Après les mouvements sociaux de l'automne dernier, le gouvernement s'est engagé à renouer des négociations sur la précarité de certains emplois publics, sur la réduction et l'aménagement du temps de travail, et enfin sur les salaires. Un accord a été signé le matin même des déclarations intempestives du premier ministre sur la résorption de l'emploi précaire. La négociation sur le temps de travail est en panne depuis le 1er avril. Quant à la négociation salariale, le gouvernement ne tiendra pas son engagement de l'ouvrir avant la fin du printemps.
Faut-il croire qu'il a oublié le malaise exprimé par le secteur public pour que, par ses actes et ses déclarations, il mette de nouveau à mal la politique contractuelle dans la fonction publique ? S'il compte sur la passivité ou la lassitude des fonctionnaires, il se trompe.
Les quatre organisations syndicales de fonctionnaires que nous représentons sont fondamentalement attachées à la politique contractuelle. Elles sont également attachées à la qualité du service public et à son efficacité économique et sociale.

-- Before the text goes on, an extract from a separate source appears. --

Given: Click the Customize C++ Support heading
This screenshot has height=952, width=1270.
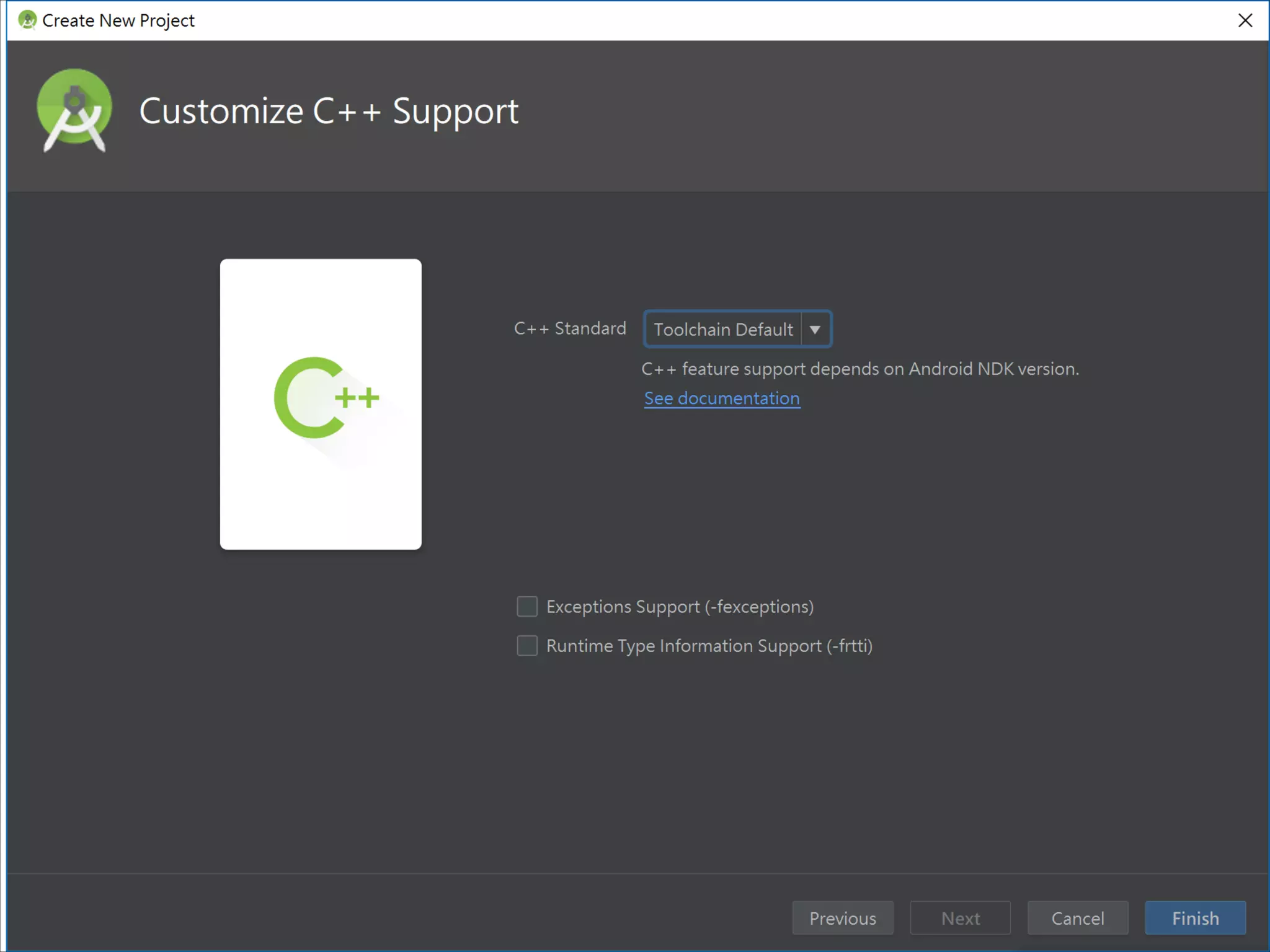Looking at the screenshot, I should point(329,112).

Si le gouvernement persiste dans ses intentions de remise en question du service public et de mise à mal de la négociation contractuelle, c'est avec résolution que nos organisations syndicales appelleront les fonctionnaires à s'y opposer. La rentrée, avec le rendez-vous traditionnel du débat parlementaire sur le projet de loi des finances, sonnera l'heure de vérité.